Apple Is Sneaking More Ads Onto Your Phone

Apple Is Sneaking More Ads Onto Your Phone

Starting tomorrow, Apple will start showing more ads in its App Store, according to an email reviewed by MacRumors. The change is small, but it’s the latest chapter in a growing trend. After years of branding itself as the privacy company, Apple is gunning for the digital ad business — albeit one that’s a little bit more conservative with your personal data. People who own Apple products should expect more ads in more places in the near future.

Apple announced this latest offering to the Advertising Gods last July. You’ll find the ads in the Today tab, the first page you see when you open the App Store. The Today tab used to just feature Apple’s recommendations for cool apps, but now that extra attention is for sale.

“The prominence of this placement makes it a good option to drive awareness of your app,” the company said on a support page for its advertising clients.

Last year, the iPhone started asking whether or not you want your apps to track you. That setting is called App App Tracking Transparency (or ATT), and while it might seem relatively insignificant, it caused an absolute earthquake in the ads business. Meta, aka Facebook, says that change alone cost them an estimated $US10 ($14) billion dollars in lost revenue. And ATT hit one corner of the ad business in particular: ads for apps.

ATT stops apps from collecting an ID number which is used — among lots of other things — to figure out whether you installed an app after seeing an ad for it. Meta was one of the main companies helping app developers market their products, but ATT made that much harder to do. And now that Meta is shut out, Apple is more than happy to step in and sell you a place to advertise your app.

That’s not the only recent news about ads on Apple products. Apple executives are reportedly shopping around new ad space on the Apple TV streaming service, just as the price goes up. The company also seems to be building a team to steal small business advertisers away from Facebook and Instagram, according to two job postings uncovered by MarketWatch.

Industry insiders say this is all part of a long game Apple is playing to kneecap its Silicon Valley competitors and capture a chunk of the $US500 ($694) billion online ad business. (Apple declined to comment for this story.)

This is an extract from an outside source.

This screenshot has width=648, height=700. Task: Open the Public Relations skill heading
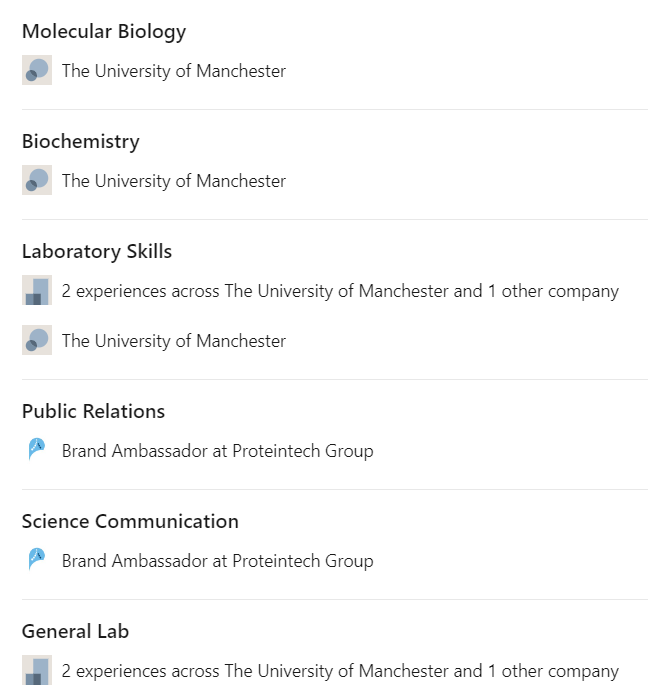93,411
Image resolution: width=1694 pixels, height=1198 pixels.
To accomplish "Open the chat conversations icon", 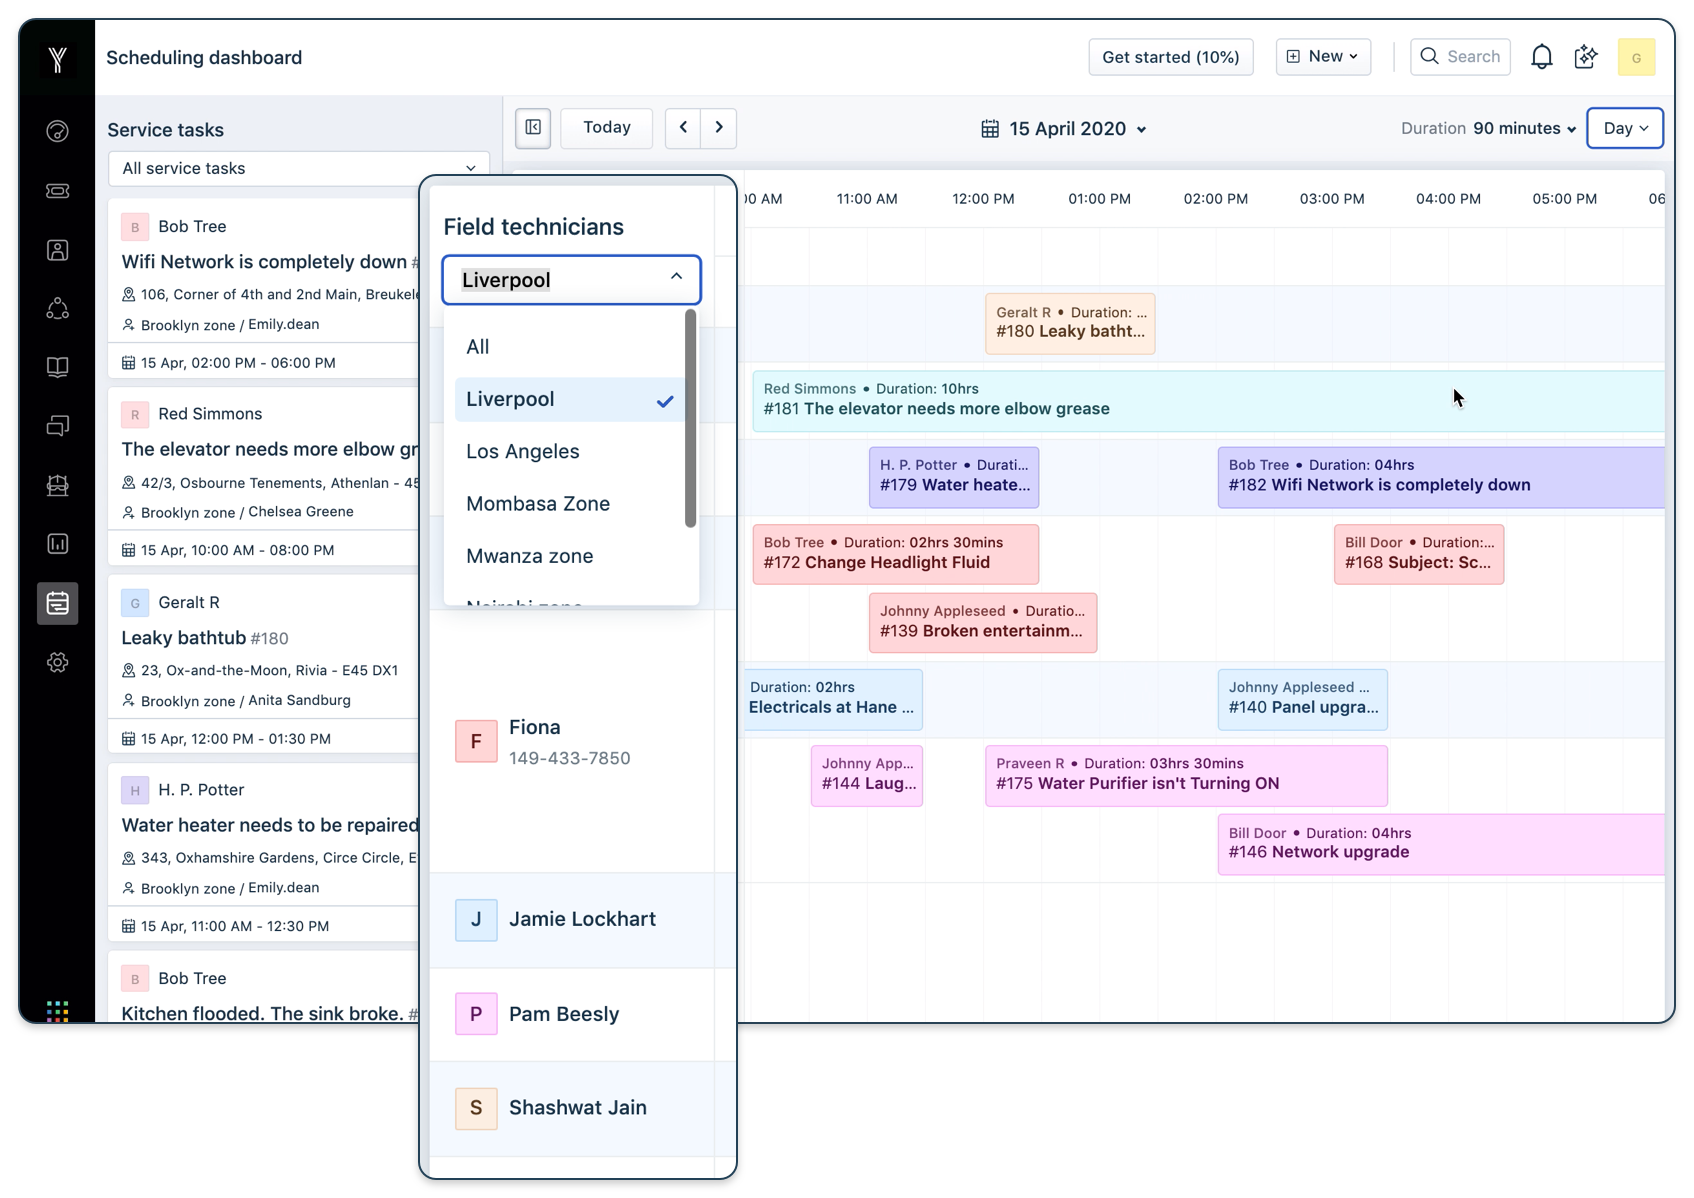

The App Store isn’t the only place that Apple is going to be running ads to monetise your attention. The company has been characteristically tight-lipped about its plans, but there are more ads on the horizon.

Ironically, those ads are almost certainly going to come with more surveillance. Apple goes out of its way to collect data in a slightly less intrusive way than some other companies, but the data collection is happening. Apple likes to say that “what happens on your iPhone stays on your iPhone.” It might stay there, but Apple’s still in control of it.